[Quoted text]
* * *

National Financial Accounts Bulletin by Institutional Sector – First Quarter 2025

Below is a summary of financial accounts by institutional sector and financial instrument. For further details, please refer to the Technical Bulletin (only in Spanish).

Publication Date:
Monday, 07 July 2025

Financial Flows for the First Quarter of 2025

1. By Institutional Sector

According to the Financial Accounts calculated by Banco de la República (the Central Bank of Colombia), in the first quarter of 2025, the current account deficit of the Colombian economy reached 1.7% of quarterly Gross Domestic Product (GDP), compared to 1.4% in the same period of 2024. This is mainly explained by the deficits of non-financial corporations (5.4%) and financial corporations (1.3%). The institutional sectors that offset said deficit were households and the General Government, with surpluses of 2.8% and 2.3%, respectively.

Graph 1. Current Account Deficit of the Colombian Economy and Savings and Investment Balances by Institutional Sector, Q1 2024 – Q1 2025 

The vertical axis of the graph represents the percentage of quarterly GDP, ranging from -15% to 10%. It exhibits the performance by institutional sector from Q1 2024 to Q1 2025. For the last quarter, the current account deficit of the Colombian economy was mainly driven by non-financial corporations and financial corporations, while households and the General Government contributed positively to savings. The Colombian economy remained stable (-1.7% of GDP) compared to the previous quarter.

Source: Banco de la República - Financial Accounts

During the first quarter of 2025, the economy's consolidated external financing needs increased by 0.4 percentage points (pp), as reflected in the internal and external financing flows across institutional sectors. This increase in the economy’s financing was explained by higher financing needs of non-financial corporations (-2.4 pp) and a reduction in the General Government’s financing capacity (-2.0 pp). This was partially offset by an increase in the financial surplus of households (2.8 pp) and a decrease in the financing needs of financial corporations (1.2 pp).

Graph 2. Explanation of the Change in the Colombian Economy’s Saving-Investment Balance by Institutional Sector, Q1 2024 – Q1 2025

Households: 2.8 pp. Financial Corporations: 1.2 pp. Colombian Economy (current account): -0.4 pp. General Government: -2.0 pp. Non-Financial Corporations: -2.4 pp.

Source: Banco de la República - Financial Accounts

2. By Financial Instrument / Net External Financing

The negative quarterly saving-investment balance of the Colombian economy was covered by net external financing flows equivalent to 1.7% of quarterly GDP. Net inflows of financial resources from the rest of the world were mainly channeled through a net reduction in deposits (F2) abroad of 2.5%, net issuance of debt securities (F3) to the rest of the world of 0.7%, and net acquisition of accounts payable of 0.7%. This was partially offset by net foreign investment by equity and investments fund shares (F5) of 2.3% of quarterly GDP.

* * *

Word and item position data
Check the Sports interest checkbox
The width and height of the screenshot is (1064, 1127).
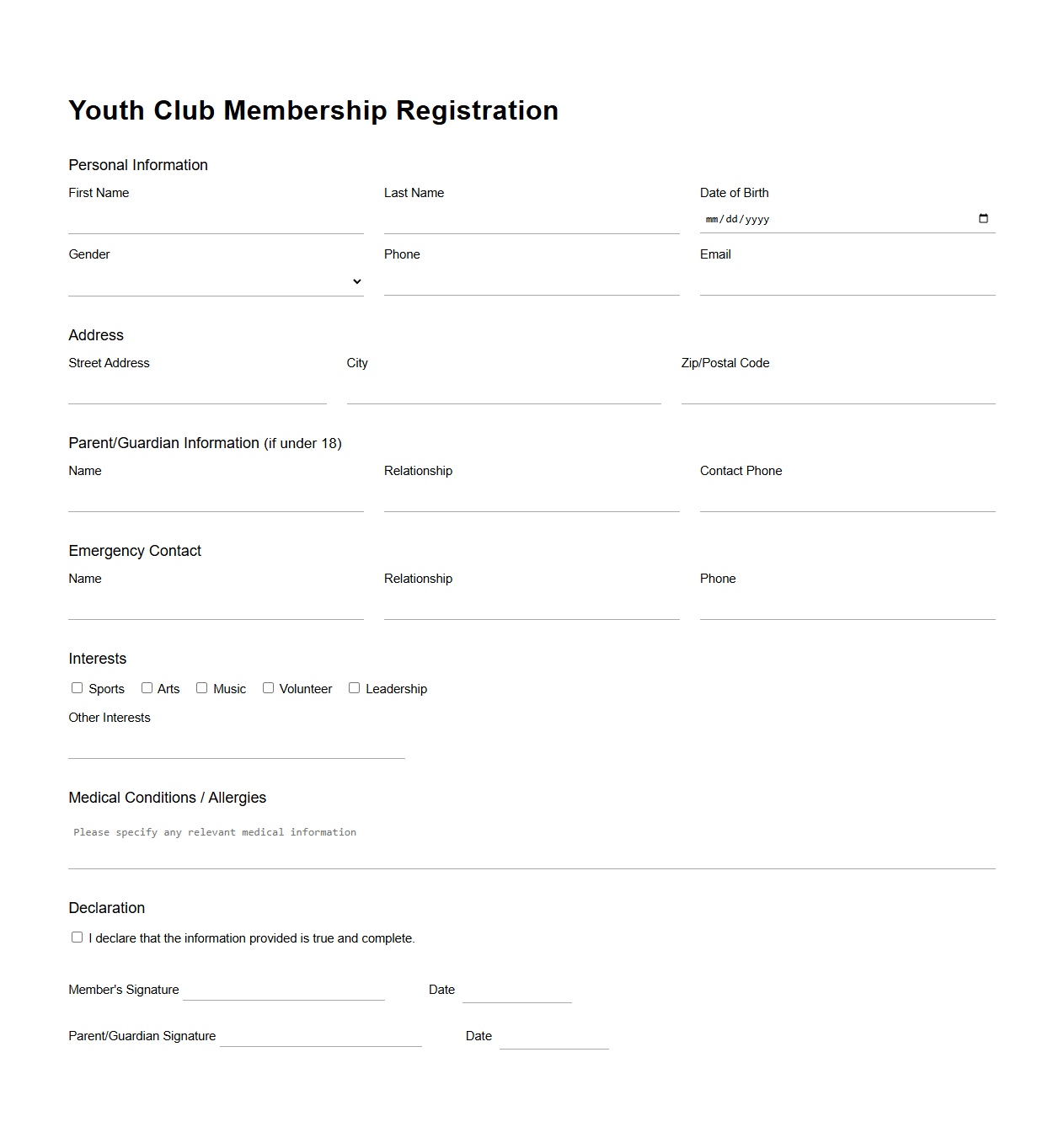click(77, 687)
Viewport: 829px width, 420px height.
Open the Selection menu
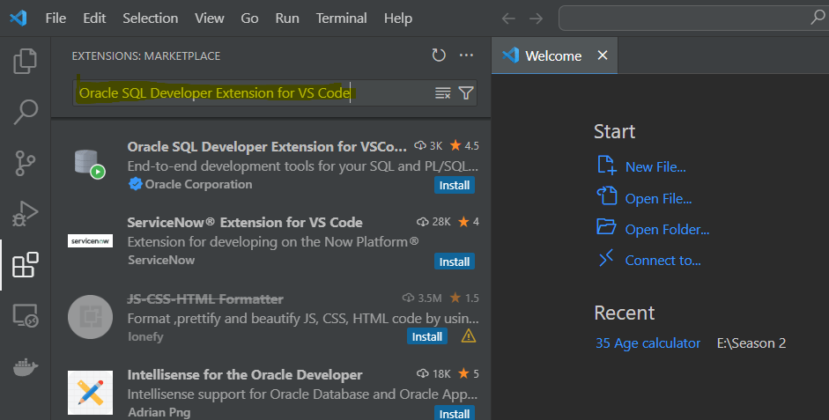[x=148, y=18]
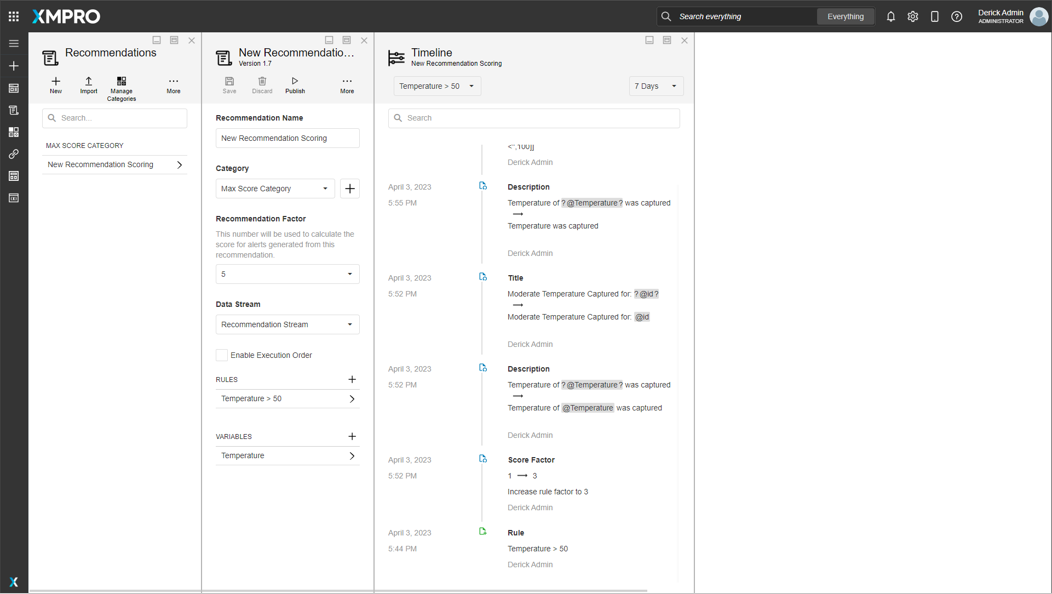Open the app launcher grid icon

14,16
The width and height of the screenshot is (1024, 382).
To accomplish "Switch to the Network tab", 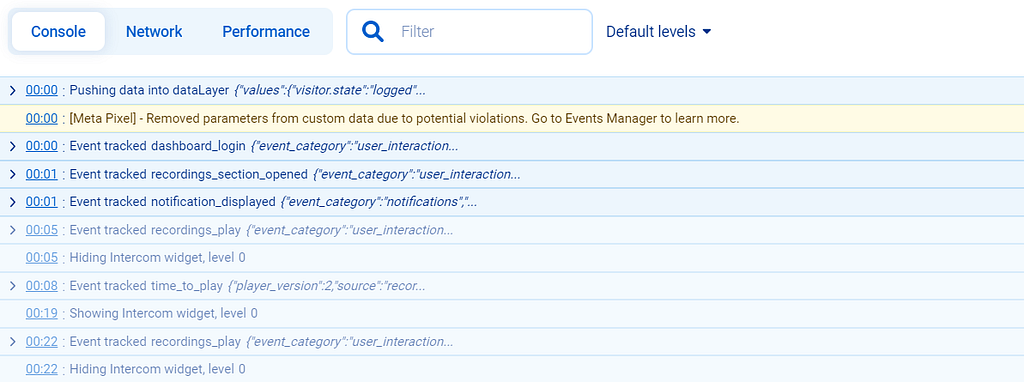I will pyautogui.click(x=154, y=31).
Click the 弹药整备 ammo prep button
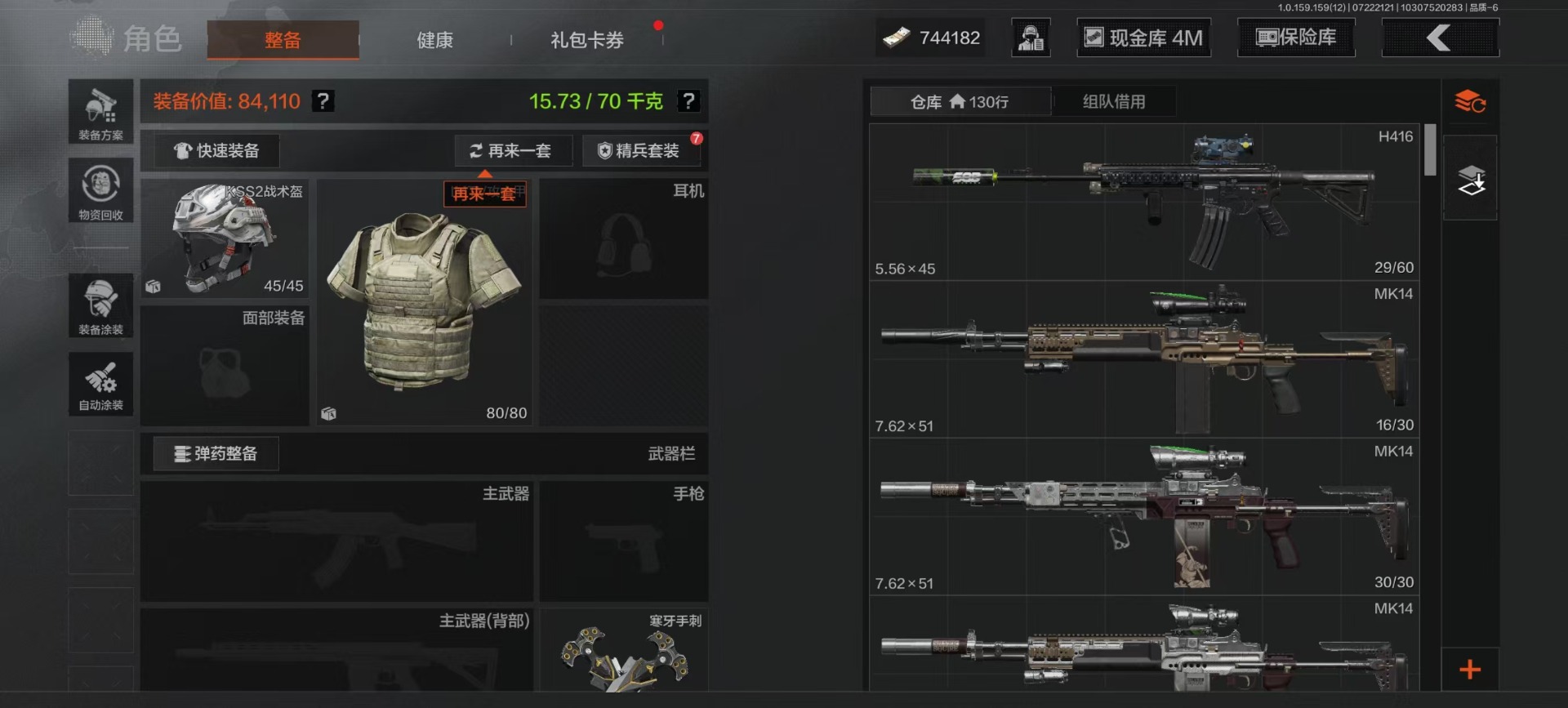The width and height of the screenshot is (1568, 708). [x=216, y=453]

* * *

[List of tasks]
**A.** In the Colombian financial accounts bulletin, what percentage of quarterly GDP did the current account deficit reach in the first quarter of 2025?
**B.** Carry on the Colombian financial accounts bulletin from its last sentence.

[Per-task answers]
**A.** It reached 1.7% of quarterly GDP.

**B.**
Graph 3. Net External Financing of Colombia's Saving-Investment Balance by Financial Instrument, Q1 2024 – Q1 2025

The vertical axis of the graph represents the percentage of quarterly GDP, ranging from -3.0% to 4.0%. It exhibits the performance by financial instrument from Q1 2024 to Q1 2025. For the last quarter, currency and deposit operations and equity and investment fund shares showed the most significant variations in Colombia's net external financing during the period analyzed. The Colombian economy remained stable (-1.7% of GDP) compared to the previous quarter.

Source: Banco de la República - Financial Accounts

Compared to Q1 2024, the increase in external financing inflows of 0.4 pp was mainly explained by a net reduction in deposits (F2) by 2.4 pp, increased investment in debt securities from the rest of the world (F3) by 0.6 pp, and higher capital inflows from loans (F4) by 0.6 pp. This was offset by a higher net outflow of equity and investment fund shares (F5) abroad by 3.2 pp. 

Graph 4. Explanation of the Change in the Colombian Economy’s Financing Needs by Financial Instrument, Q1 2024 – Q1 2025

Equity and investment fund shares: 3.2 pp. Monetary gold and special drawing rights: 0.1 pp. Other accounts receivable/payable: 0.0 pp. Insurance, pension, and standardized guarantee schemes: -0.1 pp. Colombian economy: -0.4 pp. Loans: -0.6 pp. Debt securities: -0.6 pp. Currency and deposits: -2.4 pp.

Source: Banco de la República - Financial Accounts

Financial Account Balances for the First Quarter of 2025

1. Net Financial Position by Institutional Sector

At the end of the first quarter of 2025, the Colombian economy recorded a net debtor position with the rest of the world equivalent to -53.1% of annual GDP, explained by the net debtor position of non-financial corporations (-85.5%) and the General Government (-38.5%). This was partially offset by the net creditor positions of households (62.0%) and financial corporations (8.7%).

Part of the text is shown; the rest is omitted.